Content starts

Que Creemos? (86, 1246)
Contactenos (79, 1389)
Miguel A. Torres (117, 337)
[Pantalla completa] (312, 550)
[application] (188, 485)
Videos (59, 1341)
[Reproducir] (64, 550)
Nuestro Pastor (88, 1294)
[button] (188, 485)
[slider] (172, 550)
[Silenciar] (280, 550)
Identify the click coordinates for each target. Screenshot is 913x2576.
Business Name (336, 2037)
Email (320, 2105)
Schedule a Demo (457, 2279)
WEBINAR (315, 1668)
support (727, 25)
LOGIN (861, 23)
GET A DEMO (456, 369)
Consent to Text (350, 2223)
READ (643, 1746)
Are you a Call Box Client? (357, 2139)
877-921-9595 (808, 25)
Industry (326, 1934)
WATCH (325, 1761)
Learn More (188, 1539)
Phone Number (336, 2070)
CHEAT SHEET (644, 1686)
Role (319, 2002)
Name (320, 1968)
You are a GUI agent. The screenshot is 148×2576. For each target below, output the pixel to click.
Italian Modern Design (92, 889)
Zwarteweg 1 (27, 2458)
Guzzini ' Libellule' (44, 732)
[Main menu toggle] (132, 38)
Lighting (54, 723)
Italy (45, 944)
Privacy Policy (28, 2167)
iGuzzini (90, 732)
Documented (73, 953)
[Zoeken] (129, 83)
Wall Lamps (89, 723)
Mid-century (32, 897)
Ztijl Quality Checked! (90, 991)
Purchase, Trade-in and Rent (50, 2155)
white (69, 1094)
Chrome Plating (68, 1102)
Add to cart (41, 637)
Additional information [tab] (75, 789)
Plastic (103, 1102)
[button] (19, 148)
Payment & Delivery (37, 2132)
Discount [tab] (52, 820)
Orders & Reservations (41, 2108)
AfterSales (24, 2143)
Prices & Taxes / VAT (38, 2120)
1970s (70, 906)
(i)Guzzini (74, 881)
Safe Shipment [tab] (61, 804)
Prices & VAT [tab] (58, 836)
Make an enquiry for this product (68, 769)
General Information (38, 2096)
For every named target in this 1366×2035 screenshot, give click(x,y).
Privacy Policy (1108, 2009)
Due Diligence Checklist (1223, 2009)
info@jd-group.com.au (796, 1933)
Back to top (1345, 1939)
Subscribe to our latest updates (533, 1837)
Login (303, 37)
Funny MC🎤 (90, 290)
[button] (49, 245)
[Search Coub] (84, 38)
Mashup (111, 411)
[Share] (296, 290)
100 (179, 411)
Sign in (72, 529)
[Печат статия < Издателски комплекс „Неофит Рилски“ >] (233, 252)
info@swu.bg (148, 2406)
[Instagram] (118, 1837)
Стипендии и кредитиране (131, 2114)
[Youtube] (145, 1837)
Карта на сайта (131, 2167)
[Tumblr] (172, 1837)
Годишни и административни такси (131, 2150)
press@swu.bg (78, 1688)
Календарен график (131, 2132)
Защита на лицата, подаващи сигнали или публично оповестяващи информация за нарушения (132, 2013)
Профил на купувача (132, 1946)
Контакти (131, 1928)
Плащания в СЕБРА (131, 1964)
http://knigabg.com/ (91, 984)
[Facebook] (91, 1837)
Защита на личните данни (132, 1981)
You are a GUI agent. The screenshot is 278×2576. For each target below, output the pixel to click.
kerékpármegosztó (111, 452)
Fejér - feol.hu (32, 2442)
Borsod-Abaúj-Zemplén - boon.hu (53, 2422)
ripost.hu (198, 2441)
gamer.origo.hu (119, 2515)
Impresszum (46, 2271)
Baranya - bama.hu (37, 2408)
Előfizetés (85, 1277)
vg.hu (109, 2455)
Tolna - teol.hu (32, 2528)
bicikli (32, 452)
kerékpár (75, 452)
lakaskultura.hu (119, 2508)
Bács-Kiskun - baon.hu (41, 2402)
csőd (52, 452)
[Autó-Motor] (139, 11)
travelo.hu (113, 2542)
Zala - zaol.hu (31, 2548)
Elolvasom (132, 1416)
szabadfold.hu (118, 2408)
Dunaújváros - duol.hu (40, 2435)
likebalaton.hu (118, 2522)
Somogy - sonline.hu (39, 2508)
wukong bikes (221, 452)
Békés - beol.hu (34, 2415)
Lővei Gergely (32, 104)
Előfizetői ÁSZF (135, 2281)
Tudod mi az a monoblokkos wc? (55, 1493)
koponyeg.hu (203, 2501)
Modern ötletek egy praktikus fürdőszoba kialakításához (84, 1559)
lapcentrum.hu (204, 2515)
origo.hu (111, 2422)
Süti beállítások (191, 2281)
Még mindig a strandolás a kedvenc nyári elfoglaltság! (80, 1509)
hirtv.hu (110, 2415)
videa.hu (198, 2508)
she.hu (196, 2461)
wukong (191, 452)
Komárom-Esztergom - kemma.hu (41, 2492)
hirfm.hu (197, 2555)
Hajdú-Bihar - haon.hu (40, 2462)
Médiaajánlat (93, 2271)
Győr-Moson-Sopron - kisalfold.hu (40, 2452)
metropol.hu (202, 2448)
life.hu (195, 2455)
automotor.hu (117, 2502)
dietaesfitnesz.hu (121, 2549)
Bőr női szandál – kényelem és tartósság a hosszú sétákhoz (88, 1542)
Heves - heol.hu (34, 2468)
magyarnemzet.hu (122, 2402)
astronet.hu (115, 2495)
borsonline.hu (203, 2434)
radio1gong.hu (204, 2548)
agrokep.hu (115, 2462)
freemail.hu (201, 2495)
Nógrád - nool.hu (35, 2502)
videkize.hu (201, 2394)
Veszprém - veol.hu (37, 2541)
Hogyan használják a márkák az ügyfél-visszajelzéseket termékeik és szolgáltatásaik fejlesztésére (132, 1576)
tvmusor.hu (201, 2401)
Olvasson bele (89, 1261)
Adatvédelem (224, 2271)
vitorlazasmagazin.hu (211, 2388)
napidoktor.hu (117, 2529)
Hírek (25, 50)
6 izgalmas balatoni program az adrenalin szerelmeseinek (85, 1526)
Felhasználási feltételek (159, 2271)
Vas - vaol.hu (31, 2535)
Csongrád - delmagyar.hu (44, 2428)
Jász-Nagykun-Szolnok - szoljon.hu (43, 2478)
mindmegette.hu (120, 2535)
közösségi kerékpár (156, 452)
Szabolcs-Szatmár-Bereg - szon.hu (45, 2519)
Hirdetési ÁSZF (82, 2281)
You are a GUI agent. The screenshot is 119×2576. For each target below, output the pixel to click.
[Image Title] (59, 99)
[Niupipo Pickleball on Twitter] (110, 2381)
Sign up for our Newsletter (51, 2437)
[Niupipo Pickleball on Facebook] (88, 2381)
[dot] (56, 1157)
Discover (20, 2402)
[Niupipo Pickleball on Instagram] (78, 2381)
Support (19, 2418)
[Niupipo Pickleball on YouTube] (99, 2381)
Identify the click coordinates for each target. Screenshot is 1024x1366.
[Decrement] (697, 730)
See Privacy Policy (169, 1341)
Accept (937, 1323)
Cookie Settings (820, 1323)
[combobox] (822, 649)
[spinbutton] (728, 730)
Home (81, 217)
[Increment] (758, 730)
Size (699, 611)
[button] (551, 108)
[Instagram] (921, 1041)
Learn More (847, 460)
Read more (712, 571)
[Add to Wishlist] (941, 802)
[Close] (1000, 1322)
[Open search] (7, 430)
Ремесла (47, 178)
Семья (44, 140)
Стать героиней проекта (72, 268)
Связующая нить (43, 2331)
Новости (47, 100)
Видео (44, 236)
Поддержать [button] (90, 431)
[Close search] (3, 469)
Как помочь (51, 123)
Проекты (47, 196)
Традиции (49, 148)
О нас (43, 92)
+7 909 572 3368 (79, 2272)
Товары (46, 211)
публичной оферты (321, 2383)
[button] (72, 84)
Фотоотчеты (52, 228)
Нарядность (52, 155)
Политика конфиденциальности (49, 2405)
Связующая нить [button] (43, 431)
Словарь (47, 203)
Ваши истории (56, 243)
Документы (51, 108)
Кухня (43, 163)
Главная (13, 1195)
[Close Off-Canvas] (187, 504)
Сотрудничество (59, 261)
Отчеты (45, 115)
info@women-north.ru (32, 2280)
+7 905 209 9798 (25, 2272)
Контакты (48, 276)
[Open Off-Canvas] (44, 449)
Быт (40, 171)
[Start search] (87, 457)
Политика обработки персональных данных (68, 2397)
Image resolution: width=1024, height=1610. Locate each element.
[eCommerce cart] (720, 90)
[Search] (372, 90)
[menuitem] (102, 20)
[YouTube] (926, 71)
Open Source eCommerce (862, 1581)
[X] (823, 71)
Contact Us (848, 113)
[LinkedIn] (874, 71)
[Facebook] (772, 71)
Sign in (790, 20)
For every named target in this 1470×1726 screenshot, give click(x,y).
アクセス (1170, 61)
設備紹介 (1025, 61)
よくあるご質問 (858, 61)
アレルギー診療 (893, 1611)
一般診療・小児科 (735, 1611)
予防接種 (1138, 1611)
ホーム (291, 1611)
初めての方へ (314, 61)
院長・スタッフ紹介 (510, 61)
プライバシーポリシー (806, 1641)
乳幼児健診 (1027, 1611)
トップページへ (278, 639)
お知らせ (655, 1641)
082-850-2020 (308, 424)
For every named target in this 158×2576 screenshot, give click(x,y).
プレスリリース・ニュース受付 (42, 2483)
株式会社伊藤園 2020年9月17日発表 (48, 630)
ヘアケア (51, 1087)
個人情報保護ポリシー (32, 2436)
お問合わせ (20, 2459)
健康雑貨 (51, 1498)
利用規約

Content ends

*Work to complete*
Look in the material above for the line with "videkize.hu (201, 2394)" and the line with "Hirdetési ÁSZF (82, 2281)", and transcribe exactly those lines and all lines between them, nothing more.

*Result of this exercise*
videkize.hu (201, 2394)
Veszprém - veol.hu (37, 2541)
Hogyan használják a márkák az ügyfél-visszajelzéseket termékeik és szolgáltatásaik fejlesztésére (132, 1576)
tvmusor.hu (201, 2401)
Olvasson bele (89, 1261)
Adatvédelem (224, 2271)
vitorlazasmagazin.hu (211, 2388)
napidoktor.hu (117, 2529)
Hírek (25, 50)
6 izgalmas balatoni program az adrenalin szerelmeseinek (85, 1526)
Felhasználási feltételek (159, 2271)
Vas - vaol.hu (31, 2535)
Csongrád - delmagyar.hu (44, 2428)
Jász-Nagykun-Szolnok - szoljon.hu (43, 2478)
mindmegette.hu (120, 2535)
közösségi kerékpár (156, 452)
Szabolcs-Szatmár-Bereg - szon.hu (45, 2519)
Hirdetési ÁSZF (82, 2281)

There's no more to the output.